Everleigh bajó la voz, haciéndose ligeramente a un lado. La conversación ya no era para oídos ajenos.
- Estoy cerrando un acuerdo con los comerciantes de tabaco del sur. Quiero una figura de respaldo que represente integridad y renacimiento. Un apellido respetado, pero no reciente. Una fachada de nobleza que parezca haber aprendido de sus errores. Ashcombe tiene peso. Y ahora que ya no huele a escándalo… podría ser conveniente asociarlo con mi empresa.
Rowan frunció ligeramente el ceño.
- ¿Quieres que respalde tu nuevo negocio como si fuera una causa noble?

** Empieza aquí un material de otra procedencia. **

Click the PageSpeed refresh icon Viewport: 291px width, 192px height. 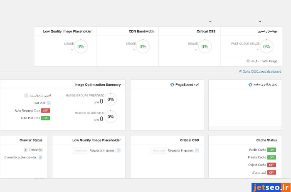tap(173, 85)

- No. Quiero que lo hagas parecer como una causa noble. Y tú sabes bien cómo funciona eso. Una sonrisa bien colocada. Una frase oportuna en una cena con ministros. Quizá una visita a las fábricas para las fotografías. Nada demasiado exigente. Te dejaré una participación generosa.
Rowan lo observó con detenimiento. Antes, ni siquiera lo habrían considerado para algo así. Era el hijo deshonrado, el libertino sin propósito. Pero ahora, con esa cinta azul en el cabello de su esposa, con esa inocencia que mostraba cuando lo miraba como si realmente creyera en él… todo había cambiado.

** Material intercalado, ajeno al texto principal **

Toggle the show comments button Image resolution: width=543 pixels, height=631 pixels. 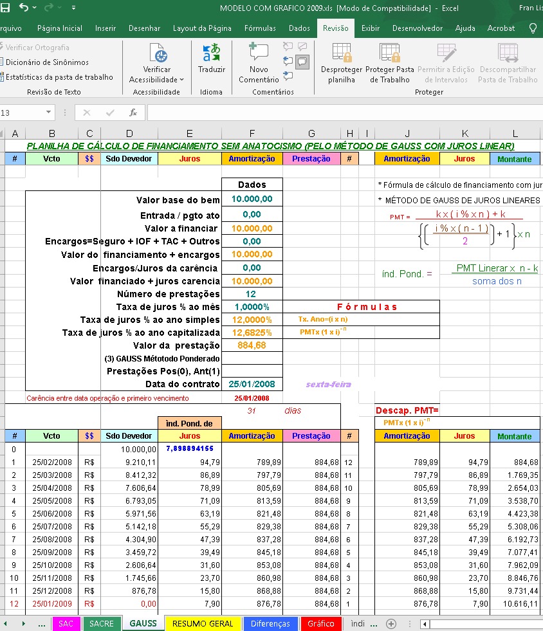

Su charada funcionaba. Y lo estaba elevando.
- Lo pensaré, milord. - respondió finalmente - Pero me halaga que crea que Ashcombe puede representar virtud ahora.

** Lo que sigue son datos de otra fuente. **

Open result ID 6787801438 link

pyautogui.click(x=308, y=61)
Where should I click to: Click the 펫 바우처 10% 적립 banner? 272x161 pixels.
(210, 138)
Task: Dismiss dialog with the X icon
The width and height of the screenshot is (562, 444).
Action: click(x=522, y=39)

Everleigh sonrió y por primera vez en años, colocó una mano en su hombro.
- La virtud no es lo que uno es, conde. Es lo que los demás están dispuestos a ver.
Y con eso, se marchó, dejándolo solo en medio del pasillo tapizado, rodeado del murmullo distante de las decisiones del reino.
Rowan se quedó en silencio unos minutos, observando por la ventana la bruma que se extendía por los jardines del Parlamento. Por un momento pensó en la cinta azul. En Isabella inclinando la cabeza, recibiendo a las damas. En sus mejillas ruborizadas cuando la elogiaban. En sus manos temblorosas al servir el té, esforzándose por no fallar. Y, sobre todo, en sus ojos brillando cuando él le dijo: “Tú haces que brille.”
Qué fácil había sido.
Qué útil estaba resultando.
Y, sin embargo, en algún rincón de su mente, un eco sutil lo incomodaba. No por lo que fingía… sino por lo que quizás ya no era del todo una farsa. Esa mujer era inocente y se esforzaba por él.
¿Había sido la cinta un símbolo de control… o estaba empezando a convertirse en un lazo real?
Sacudió la cabeza, alejando esa idea. El negocio con Everleigh era real. La oportunidad, tangible. No podía permitirse distracciones emocionales. No ahora.
Y, sin embargo, esa noche, cuando volvió a casa y la encontró leyendo junto a la chimenea, aún con la cinta azul en el cabello, la voz que había callado antes susurró, baja y traicionera:
¿Y si ella sí cree en ti?
Un escalofrío lo recorrió. Ni siquiera su padre había confiado en el como sucesor. Siempre metido en problemas y regañado, Isabella, con su confianza ciega lo hacía sentir extrañamente seguro y poderoso.